Loher v. Thomas, No. 14-16147

CourtUnited States Courts of Appeals. United States Court of Appeals (9th Circuit)
Writing for the CourtO'SCANNLAIN, Circuit Judge
Citation825 F.3d 1103
PartiesFrank O. Loher, Petitioner–Appellee, v. Todd Thomas, Respondent–Appellant.
Docket NumberNo. 14-16147
Decision Date17 June 2016

825 F.3d 1103

Frank O. Loher, Petitioner–Appellee
v.
Todd Thomas, Respondent–Appellant.

No. 14-16147

United States Court of Appeals, Ninth Circuit.

Argued and Submitted October 13, 2015 Honolulu, Hawaii
Filed June 17, 2016


Brian R. Vincent, Deputy Prosecuting Attorney, Honolulu, Hawaii, for Respondent–Appellant.

Peter C. Wolff, Jr., Federal Public Defender, Honolulu, Hawaii, Petitioner–Appellee.

825 F.3d 1108

Before: Diarmuid F. O'Scannlain, Richard C. Tallman, and Milan D. Smith, Jr., Circuit Judges.

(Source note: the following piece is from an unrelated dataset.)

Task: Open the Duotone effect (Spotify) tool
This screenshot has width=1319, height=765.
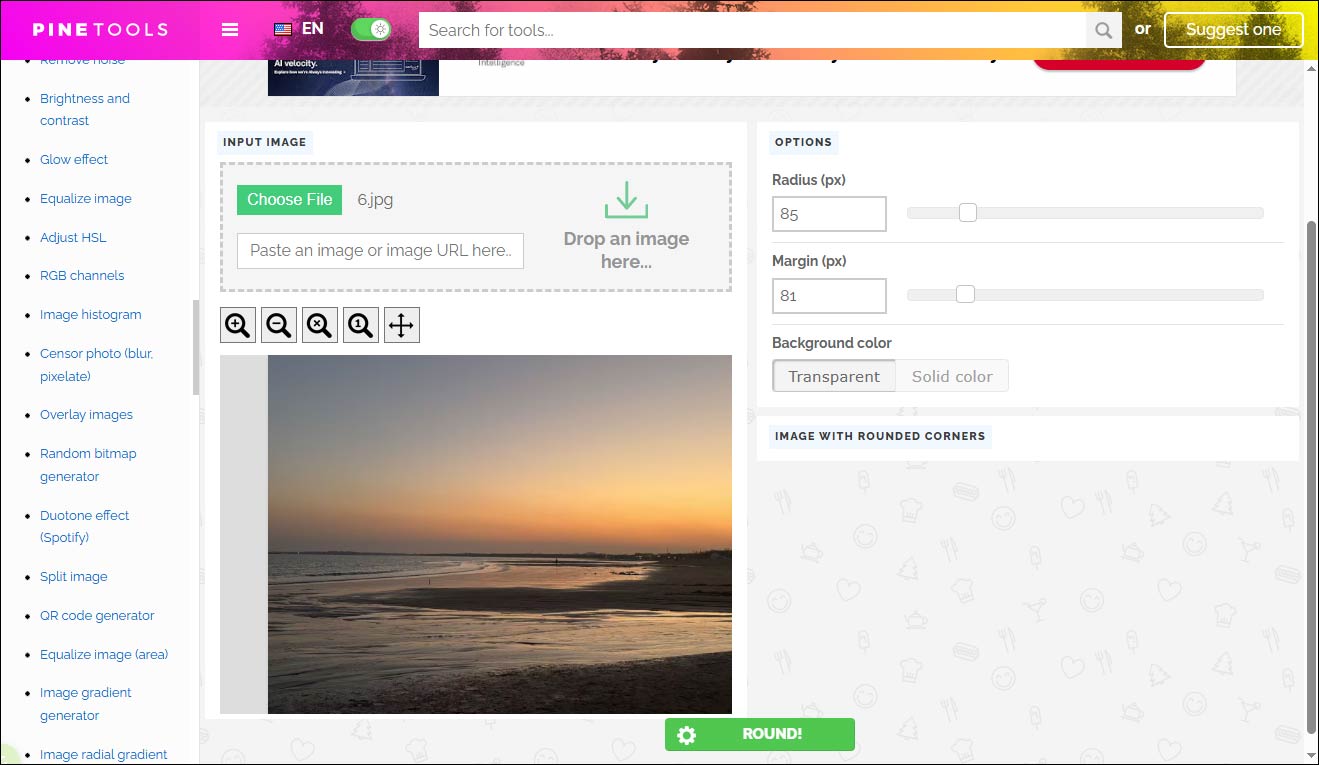Action: pos(84,526)
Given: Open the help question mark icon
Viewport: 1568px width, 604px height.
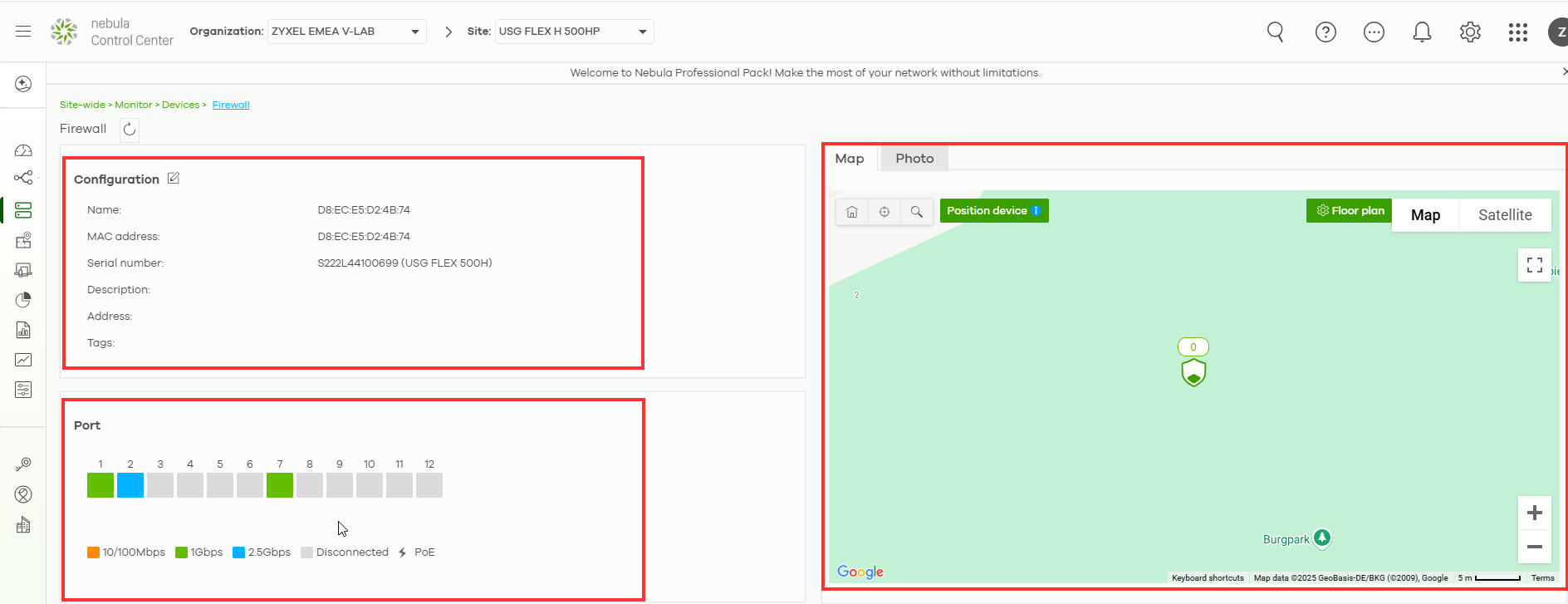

Partial Concurrence and Partial Dissent by Judge Tallman ;

Partial Concurrence and Partial Dissent by Judge Milan D. Smith, Jr.

OPINION

O'SCANNLAIN, Circuit Judge:

We must decide whether a state appellate court unreasonably applied Supreme Court precedent in upholding a conviction and resulting sentence against a claim that the petitioner was forced to testify in violation of his rights to remain silent and to due process.

I

Petitioner Frank O. Loher was convicted in Hawaii state court of attempted sexual assault and given an extended-term sentence, all of which was affirmed on appeal.1 He subsequently filed this petition for a writ of habeas corpus in federal district court. Because his claims relate to matters of trial procedure, the trial proceedings must be set out in great detail.

A

On November 14, 2000, Loher's trial in Hawaii circuit court began at 9:06 a.m., and the State's first witness took the stand at approximately 9:30 a.m. The prosecution presented four witnesses and then rested at around 2:15 p.m. The court recessed until about 2:30 p.m. At that point, Loher's trial counsel, Neal Kugiya, requested a continuance to November 16, the following trial day, because none of Loher's witnesses was present in court. Kugiya argued that he had not anticipated that the prosecution's case would “finish this early ... because they have quite a number of people on the witness list,” and that he had attempted during the break to get witnesses to come to court, unsuccessfully. The trial court denied the request and the following exchange occurred between the court, Kugiya, and the prosecutor, Thalia Murphy:

THE COURT: Under Rule 611 the Court has discretion to exercise control over the mode and order of interrogation. What the Court is going to do because there's more than enough time left in the day,[2 ] we're going to continue with the trial. I'm going to allow the defense to call [Loher] to testify, then after he completes testifying, he can call whatever witnesses that's on call that may arrive today. We can continue with that, and then we can call the remaining witnesses on Thursday morning.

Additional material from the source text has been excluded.